Emmanuelle Mignon, directrice de cabinet de Nicolas Sarkozy pendant un an, a signé les contrats avec Publifact, l'entreprise de Patrick Buisson, et avec GiacomettiPeron. A l'instar de Claude Guéant, elle est donc poursuivie pour "favoritisme" et "détournement de fonds publics par négligence" et encourt deux ans d'emprisonnement et 30 000 euros d'amende.
Un autre membre du cabinet de Nicolas Sarkozy est jugé : il s'agit de Julien Vaulpré, conseiller technique "opinion", qui passait commande des sondages par mail ou téléphone auprès des instituts de sondage. A 46 ans, il comparaît pour "favoritisme" et encourt deux ans de prison ainsi que 30 000 euros d'amende.
L'institut Ipsos, poids lourd des études de marché et des sondages d'opinion, est aussi jugé pour "recel de favoritisme" concernant les sondages commandés par Julien Vaulpré, à hauteur de 1,5 million d'euros. Comme Publifact et GiacomettiPeron, les sociétés de Patrick Buisson et de Pierre Giacometti, l'entreprise risque au maximum 1,875 million d'euros d'amende.
Pour leur défense, les mis en cause ont justifié que les sondages de l'Elysée constituaient "une tradition" qui les dispensait d'appliquer les règles des marchés publics, rappelle Le Monde.
L'ancien président finalement présent
Protégé par son immunité pénale durant l'intégralité de son quinquennat, l'ancien chef de l'Etat n'a jamais été inquiété ni même entendu dans cette affaire. "Le président de la République ne peut, durant son mandat et devant aucune juridiction ou autorité administrative française, être requis de témoigner non plus que faire l'objet d'une action, d'un acte d'information, d'instruction ou de poursuite", selon l'article 67 de la Constitution. Mais, coup de théâtre, le président de la 32e chambre correctionnelle du tribunal de Paris a ordonné le 19 octobre sa comparution comme témoin, au besoin "par la force publique", estimant son audition "nécessaire à la manifestation de la vérité".

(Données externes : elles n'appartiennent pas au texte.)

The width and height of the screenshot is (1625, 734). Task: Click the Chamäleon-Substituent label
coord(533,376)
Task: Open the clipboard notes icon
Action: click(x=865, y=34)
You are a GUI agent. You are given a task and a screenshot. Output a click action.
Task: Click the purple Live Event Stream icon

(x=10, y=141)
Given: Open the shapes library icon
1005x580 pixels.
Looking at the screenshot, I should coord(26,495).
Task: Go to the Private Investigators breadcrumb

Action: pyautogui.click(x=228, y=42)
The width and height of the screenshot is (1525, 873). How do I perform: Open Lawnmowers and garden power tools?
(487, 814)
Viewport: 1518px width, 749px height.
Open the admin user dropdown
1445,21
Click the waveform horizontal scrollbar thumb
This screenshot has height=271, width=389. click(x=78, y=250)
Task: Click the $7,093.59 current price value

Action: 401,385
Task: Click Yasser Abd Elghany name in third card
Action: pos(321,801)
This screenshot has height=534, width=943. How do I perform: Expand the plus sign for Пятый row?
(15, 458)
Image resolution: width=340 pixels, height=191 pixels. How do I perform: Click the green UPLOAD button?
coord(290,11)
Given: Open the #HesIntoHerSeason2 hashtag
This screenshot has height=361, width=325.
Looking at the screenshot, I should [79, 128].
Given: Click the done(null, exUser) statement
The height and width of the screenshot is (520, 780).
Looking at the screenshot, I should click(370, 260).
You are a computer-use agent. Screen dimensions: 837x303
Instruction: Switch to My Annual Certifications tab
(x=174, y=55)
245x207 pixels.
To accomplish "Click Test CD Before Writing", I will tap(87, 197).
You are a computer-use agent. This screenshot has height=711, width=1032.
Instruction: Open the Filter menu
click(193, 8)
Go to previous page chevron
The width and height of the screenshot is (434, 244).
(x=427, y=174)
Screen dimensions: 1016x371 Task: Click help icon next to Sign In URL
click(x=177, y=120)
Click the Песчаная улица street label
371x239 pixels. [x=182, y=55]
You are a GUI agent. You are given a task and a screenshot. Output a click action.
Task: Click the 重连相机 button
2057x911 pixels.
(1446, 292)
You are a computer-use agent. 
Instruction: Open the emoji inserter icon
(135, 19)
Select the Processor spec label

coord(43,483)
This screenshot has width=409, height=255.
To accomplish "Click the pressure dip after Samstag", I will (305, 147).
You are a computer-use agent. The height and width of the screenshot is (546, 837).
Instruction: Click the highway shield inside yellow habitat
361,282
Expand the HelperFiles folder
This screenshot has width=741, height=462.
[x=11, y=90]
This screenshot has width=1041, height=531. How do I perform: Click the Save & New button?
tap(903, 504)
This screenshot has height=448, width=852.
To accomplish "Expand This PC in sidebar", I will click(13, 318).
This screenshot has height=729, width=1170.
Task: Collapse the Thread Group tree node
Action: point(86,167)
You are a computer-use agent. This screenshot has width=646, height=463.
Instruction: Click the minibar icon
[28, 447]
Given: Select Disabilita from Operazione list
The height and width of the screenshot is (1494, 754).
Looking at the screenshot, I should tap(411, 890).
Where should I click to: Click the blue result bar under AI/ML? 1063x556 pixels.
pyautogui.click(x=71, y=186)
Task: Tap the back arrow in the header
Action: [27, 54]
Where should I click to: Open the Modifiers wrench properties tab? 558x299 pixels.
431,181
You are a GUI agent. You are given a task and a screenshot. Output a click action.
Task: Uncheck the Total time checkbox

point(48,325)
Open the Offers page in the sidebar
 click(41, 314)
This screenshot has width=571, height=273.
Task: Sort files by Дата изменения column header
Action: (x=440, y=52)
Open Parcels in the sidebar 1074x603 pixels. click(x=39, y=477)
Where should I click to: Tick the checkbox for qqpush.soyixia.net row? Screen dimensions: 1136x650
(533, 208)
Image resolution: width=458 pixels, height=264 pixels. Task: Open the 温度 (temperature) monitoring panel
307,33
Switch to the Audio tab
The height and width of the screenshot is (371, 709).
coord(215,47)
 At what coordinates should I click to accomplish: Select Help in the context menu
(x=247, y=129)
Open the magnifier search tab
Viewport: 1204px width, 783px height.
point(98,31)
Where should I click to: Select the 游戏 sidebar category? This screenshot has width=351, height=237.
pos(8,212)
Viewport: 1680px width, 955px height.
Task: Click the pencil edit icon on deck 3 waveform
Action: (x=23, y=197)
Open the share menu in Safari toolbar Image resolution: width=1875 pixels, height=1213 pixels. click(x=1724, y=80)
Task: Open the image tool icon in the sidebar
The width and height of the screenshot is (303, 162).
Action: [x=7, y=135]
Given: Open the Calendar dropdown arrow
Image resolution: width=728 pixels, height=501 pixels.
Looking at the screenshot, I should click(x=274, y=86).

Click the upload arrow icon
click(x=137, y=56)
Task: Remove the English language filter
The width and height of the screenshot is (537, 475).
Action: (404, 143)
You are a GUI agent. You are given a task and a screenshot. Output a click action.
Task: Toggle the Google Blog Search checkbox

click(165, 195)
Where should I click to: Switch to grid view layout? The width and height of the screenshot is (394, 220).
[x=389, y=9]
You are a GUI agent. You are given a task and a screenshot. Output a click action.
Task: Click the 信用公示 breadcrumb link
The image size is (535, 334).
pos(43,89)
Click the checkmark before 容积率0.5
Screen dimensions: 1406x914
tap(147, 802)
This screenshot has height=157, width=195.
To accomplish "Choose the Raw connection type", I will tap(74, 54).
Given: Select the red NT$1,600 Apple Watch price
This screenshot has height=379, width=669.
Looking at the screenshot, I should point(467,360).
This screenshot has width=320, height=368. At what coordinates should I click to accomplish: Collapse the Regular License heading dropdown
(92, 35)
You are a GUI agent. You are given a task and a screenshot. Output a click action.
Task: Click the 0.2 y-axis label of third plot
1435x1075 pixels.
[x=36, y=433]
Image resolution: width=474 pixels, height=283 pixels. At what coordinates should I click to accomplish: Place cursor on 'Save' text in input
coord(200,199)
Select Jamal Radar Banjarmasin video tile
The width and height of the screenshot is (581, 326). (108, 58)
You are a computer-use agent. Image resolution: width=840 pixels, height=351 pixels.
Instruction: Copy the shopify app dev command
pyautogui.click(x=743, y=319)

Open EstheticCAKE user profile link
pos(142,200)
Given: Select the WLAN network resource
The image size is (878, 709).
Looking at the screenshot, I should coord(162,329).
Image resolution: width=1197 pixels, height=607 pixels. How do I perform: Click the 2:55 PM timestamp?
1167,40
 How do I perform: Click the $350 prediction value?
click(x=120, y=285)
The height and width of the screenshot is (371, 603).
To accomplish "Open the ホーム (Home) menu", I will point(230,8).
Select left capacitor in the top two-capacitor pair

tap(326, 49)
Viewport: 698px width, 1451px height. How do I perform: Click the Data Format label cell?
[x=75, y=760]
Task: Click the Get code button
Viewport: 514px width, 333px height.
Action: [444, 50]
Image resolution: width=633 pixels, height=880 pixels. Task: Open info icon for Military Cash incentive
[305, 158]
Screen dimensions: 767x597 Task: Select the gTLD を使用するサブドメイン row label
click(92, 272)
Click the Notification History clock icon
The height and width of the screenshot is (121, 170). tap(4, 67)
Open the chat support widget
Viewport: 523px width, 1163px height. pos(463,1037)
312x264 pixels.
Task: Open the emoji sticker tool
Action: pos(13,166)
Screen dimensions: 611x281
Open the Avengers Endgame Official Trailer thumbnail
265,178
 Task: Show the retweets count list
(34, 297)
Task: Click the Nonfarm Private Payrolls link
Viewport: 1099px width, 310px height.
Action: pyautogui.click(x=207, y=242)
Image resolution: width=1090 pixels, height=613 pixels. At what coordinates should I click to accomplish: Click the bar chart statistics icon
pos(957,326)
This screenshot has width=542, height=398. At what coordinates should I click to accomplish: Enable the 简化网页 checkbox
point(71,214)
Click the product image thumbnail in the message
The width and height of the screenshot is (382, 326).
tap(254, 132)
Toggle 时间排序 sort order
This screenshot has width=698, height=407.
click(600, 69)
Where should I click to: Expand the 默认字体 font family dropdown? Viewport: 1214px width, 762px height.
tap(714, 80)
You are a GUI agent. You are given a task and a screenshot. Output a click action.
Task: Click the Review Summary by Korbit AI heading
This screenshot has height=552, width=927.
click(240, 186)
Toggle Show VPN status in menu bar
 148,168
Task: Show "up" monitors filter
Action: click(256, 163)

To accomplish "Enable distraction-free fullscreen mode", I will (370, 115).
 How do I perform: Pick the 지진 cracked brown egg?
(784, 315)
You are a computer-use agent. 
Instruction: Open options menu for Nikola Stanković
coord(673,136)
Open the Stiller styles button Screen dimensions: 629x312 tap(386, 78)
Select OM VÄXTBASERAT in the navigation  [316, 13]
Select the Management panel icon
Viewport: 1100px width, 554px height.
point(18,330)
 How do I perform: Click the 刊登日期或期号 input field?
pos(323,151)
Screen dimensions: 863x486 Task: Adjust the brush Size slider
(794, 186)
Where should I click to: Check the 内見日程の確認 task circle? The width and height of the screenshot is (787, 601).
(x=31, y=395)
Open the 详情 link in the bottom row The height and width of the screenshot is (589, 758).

Cité comme témoin au procès par l'association Anticor, qui a toujours considéré qu'il était le "grand absent" du dossier, Nicolas Sarkozy avait fait pourtant savoir qu'il ne se rendrait pas au tribunal, sur la base de cette immunité, selon les informations du Parisien et du Point. Déjà convoqué au cours de l'instruction, il n'était pas venu témoigner. L'ancien chef d'Etat est finalement attendu au tribunal comme témoin le 2 novembre.